All News 19:12 June 20, 2017

SEOUL, June 20 (Yonhap) -- Tensions between South Korea and the United States can never be eliminated because of their different priorities on North Korea and the two allies should find ways to bridge their gap by talking and compromising, Richard Haass, a prominent U.S. foreign policy expert, said Tuesday.

The president of the Council on Foreign Relations suggested in a lecture in Seoul that the countries be more realistic in addressing growing signs of friction ahead of the June 29-30 summit between Presidents Moon Jae-in and Donald Trump in Washington.

Richard Haass, president of the Council on Foreign Relations, gives a special lecture at the Korea Foundation for Advanced Studies in southern Seoul on June 20, 2017. (Yonhap)

"I don't think we can ever eliminate all the tensions between South Korea and the U.S.," Haass said at the Korea Foundation for Advanced Studies in southern Seoul. The international affairs guru served as a foreign policy adviser to Trump during last year's campaign.

"What is realistic is to find ways to get them out there and talk about them, bridge them, and see whether we can come up with an approach that the South Korean government and the American government and in certain cases the Japanese government can all live with, given that we've got different priorities."

While South Korea's priority is to ensure stability on the peninsula, Washington is mainly concerned about North Korea developing a nuclear-tipped ballistic missile that could strike the mainland U.S., the expert argued. Japan's top concern, on the other hand, is the issue of its citizens who were abducted by the North decades ago.

"The question is how do we tailor policies that are commonly acceptable," Haass added. "There's still an enormous incentive to find common ground because we're far worse off if we cannot."

South Korea and the U.S. have recently shown signs of friction in the process of deploying a U.S. missile defense system here and dealing with the North Korean nuclear issue.

However, Haass said the tensions have always been there, just in different forms.

"I think this would have happened had Hillary Clinton been elected president," he said. "We would have had very similar conversations between Moon and Clinton as we are going to have between Moon and Trump.
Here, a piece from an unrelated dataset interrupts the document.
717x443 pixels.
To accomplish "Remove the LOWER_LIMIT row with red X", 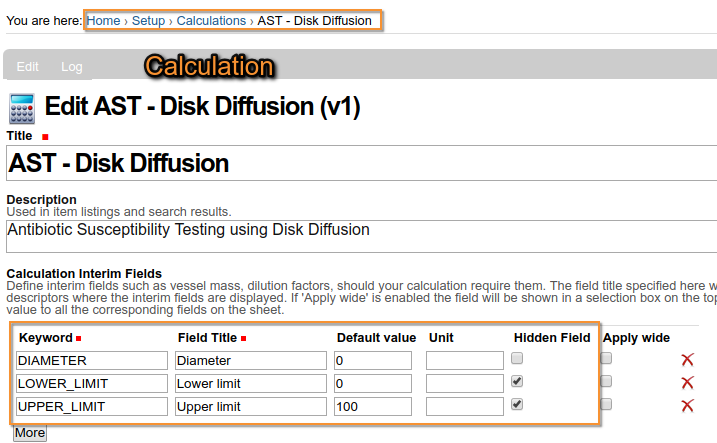I will tap(687, 383).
This (North Korea) would have been the emerging national security priority for any American president in 2017."

Haass called for prudence in defining the success of the upcoming summit by what it produces.

"It's unnecessary and it's unrealistic," he said. "I think what you really want is that each go home with a much better appreciation of where the other person stands, why, and what his room is for maneuvering. Then they can go back and reconsider perhaps some of their policies, make some readjustments and they can resume their consultations."

On Otto Warmbier, an American college student who died Monday just days after returning home in a coma following 17 months of detention in North Korea, Haass said the tragedy could sharpen U.S. public opinion on North Korea.

"This has the potential to crystallize a situation and galvanize public opinion," he said. "My hunch is to some extent this could color the political debate in the United States."